Currently trying to figure out how to wipe /dev/da3 since it isn't mounted but `cat /dev/zero /dev/da3` throws up another complaint about a read-only FS, emailing our tech guy for any notes, and planning a reboot of the NAS to see if that thing sorts it out.

Apologies, this all just feels like a bit of a hot mess from something that has previously been quite mundane.

artlessknave · Mar 11, 2024

swedish_six_shooter said:
`cat /dev/zero /dev/da3`

/dev/zero is a system device that provides an endless stream of zeros. why are you trying to cat that? thats all it will do, give you endless zeros. and cat a drive? this is also very strange.

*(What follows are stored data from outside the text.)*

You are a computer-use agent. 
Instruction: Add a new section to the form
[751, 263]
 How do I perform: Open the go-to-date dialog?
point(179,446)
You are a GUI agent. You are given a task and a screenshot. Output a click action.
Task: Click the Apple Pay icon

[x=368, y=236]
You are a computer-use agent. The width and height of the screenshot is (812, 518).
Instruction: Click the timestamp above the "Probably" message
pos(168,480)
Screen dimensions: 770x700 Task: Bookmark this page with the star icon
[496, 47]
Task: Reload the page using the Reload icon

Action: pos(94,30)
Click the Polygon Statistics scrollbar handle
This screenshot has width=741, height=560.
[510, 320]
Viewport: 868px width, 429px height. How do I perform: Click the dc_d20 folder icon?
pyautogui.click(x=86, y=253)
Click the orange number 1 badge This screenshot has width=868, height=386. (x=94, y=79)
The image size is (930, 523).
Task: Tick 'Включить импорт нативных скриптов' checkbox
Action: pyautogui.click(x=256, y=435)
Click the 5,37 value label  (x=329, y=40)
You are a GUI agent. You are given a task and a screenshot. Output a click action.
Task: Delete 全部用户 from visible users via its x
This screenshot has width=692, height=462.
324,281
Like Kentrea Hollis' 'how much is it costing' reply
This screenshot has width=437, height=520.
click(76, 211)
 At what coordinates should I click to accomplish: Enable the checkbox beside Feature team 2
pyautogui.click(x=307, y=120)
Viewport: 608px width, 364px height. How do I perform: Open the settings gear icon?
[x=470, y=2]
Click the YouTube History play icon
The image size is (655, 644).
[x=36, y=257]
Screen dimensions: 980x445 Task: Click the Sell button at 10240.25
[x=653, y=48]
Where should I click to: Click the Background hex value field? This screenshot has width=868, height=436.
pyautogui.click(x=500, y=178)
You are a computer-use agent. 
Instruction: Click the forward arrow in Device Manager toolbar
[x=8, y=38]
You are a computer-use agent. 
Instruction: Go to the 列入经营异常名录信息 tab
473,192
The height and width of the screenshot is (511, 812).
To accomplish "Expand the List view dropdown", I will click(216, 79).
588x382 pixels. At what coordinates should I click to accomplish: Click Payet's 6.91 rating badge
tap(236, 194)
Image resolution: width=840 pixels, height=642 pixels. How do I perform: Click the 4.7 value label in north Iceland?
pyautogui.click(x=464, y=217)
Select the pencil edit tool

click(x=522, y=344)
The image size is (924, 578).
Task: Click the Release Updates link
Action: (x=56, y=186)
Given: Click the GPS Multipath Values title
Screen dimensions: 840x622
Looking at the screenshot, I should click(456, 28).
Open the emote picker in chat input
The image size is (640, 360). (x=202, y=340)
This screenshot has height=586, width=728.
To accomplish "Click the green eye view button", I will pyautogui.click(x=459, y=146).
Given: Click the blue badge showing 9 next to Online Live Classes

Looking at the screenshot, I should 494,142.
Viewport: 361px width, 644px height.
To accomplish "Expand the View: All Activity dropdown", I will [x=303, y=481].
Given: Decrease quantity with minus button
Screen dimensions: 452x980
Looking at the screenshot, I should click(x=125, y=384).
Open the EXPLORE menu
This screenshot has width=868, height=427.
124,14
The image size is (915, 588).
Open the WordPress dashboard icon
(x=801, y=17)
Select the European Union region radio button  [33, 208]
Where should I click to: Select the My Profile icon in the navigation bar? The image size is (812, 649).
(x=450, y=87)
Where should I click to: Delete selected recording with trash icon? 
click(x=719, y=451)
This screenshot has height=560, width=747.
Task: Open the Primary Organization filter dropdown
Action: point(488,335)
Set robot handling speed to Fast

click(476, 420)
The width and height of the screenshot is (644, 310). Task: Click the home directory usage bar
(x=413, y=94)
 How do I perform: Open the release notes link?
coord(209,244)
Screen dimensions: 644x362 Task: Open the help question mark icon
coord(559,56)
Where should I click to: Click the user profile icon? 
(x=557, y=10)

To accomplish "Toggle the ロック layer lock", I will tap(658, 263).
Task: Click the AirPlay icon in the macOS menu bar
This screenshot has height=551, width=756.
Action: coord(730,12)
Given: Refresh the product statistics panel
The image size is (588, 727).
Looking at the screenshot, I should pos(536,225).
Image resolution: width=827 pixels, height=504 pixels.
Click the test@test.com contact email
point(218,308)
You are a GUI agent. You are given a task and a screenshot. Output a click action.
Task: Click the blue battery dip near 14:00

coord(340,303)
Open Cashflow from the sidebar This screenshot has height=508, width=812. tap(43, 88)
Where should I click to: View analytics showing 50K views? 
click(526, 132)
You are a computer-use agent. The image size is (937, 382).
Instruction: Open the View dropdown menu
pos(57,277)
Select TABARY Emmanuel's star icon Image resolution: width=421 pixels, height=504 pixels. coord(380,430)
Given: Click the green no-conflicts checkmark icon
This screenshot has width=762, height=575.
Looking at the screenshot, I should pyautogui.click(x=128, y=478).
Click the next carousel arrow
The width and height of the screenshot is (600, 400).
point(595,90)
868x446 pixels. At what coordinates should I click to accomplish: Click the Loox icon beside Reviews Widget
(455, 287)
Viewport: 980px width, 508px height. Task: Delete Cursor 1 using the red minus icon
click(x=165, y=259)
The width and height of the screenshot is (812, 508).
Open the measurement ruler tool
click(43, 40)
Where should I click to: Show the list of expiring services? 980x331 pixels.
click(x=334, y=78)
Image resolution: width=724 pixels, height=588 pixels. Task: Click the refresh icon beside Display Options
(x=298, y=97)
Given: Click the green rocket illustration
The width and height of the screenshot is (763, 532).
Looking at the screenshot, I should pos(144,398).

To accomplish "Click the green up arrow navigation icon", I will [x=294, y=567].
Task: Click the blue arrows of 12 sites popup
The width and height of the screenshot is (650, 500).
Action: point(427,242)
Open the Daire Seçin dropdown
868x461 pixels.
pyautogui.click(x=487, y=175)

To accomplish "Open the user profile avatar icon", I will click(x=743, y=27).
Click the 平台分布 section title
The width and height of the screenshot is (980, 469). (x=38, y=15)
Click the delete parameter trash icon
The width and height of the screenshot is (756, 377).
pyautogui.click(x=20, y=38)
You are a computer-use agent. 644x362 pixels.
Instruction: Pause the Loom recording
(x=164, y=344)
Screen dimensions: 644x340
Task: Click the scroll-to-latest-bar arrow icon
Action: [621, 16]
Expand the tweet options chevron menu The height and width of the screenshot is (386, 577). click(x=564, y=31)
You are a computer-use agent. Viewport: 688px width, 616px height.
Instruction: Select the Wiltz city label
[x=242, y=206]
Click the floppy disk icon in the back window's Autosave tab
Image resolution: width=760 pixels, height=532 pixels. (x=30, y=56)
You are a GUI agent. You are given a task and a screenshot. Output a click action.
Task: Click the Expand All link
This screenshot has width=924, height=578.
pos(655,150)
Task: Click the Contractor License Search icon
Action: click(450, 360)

you can wipe drives with dd or wipefs, but drives are rarely read-only - that feels like something between your OS and the drives is fubar, and you would be at best trying to smash 1 symptom.

this definitely feels like a backplane, cabling, or controller issue - something in common among the drives.

swedish_six_shooter · Mar 11, 2024

artlessknave said:
/dev/zero is a system device that provides an endless stream of zeros. why are you trying to cat that? thats all it will do, give you endless zeros. and cat a drive? this is also very strange.

True, dd would have been a simpler choice! I was just trying to wipe out any drive content as directly as possible, and my mind leapt to filling the drive with zeros first. A silly thing.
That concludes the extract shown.